In a statement posted to X, formerly Twitter, the Venezuelan Interior Ministry congratulated officers for regaining the prison and dismantling “a centre of conspiracy and crime”.
The leader of the Tren de Aragua gang, Hector Guerrero Flores, was serving a 17 year sentence inside the prison for murder and drug trafficking.
However, he was so powerful that he reportedly used to come and go freely from the prison before becoming a full-time inmate, according to Carlos Nieto, from a coordinator with A Window to Freedom.
Gabon partially suspended from Commonwealth after coup
Gabon has been partially suspended from the Commonwealth after military commanders carried out a coup ousting President Ali Bongo.
The decision was made by Commonwealth foreign ministers meeting on the margins of the United Nations general assembly.
Leaders called on Gabon to uphold the values and principles of the Commonwealth. They asked the country to hold credible elections as soon as possible.
Gabon’s military ousted Mr Bongo from power shortly after he was declared winner of the 2023 presidential election. Bongo had been in power in the oil-rich country since 2009, when he succeeded his father who had ruled the country for 41 years. He was initially placed under house arrest as military leaders took over, but was later freed and given permission to travel abroad for medical check-ups.
The foreign ministers – sitting as the Commonwealth ministerial action group – have requested Gabon guarantee Mr Bongo’s safety and that of his family, and said in a statement that they “strongly condemned the unconstitutional removal of the elected government from office”. They said Gabon’s suspension was in place “pending the restoration of democracy”. It excludes Gabon from all Commonwealth intergovernmental meetings and events, including ministerial and heads of government meetings.
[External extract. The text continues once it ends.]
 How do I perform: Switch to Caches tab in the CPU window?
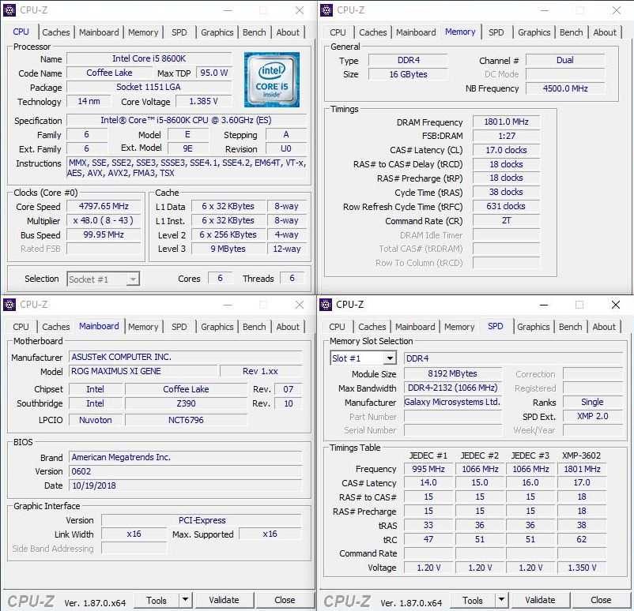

The new prime minister, Raymond Ndong Sima, was installed as interim prime minister in September, after Gen Brice Oligui Nguema, who led the coup became Gabon’s transitional president.
Commonwealth ministers gave the new leaders of Gabon two years from 30 August 2023 to hold credible elections. They added in the statement that if progress was not made in that time, the country may be removed from the group altogether.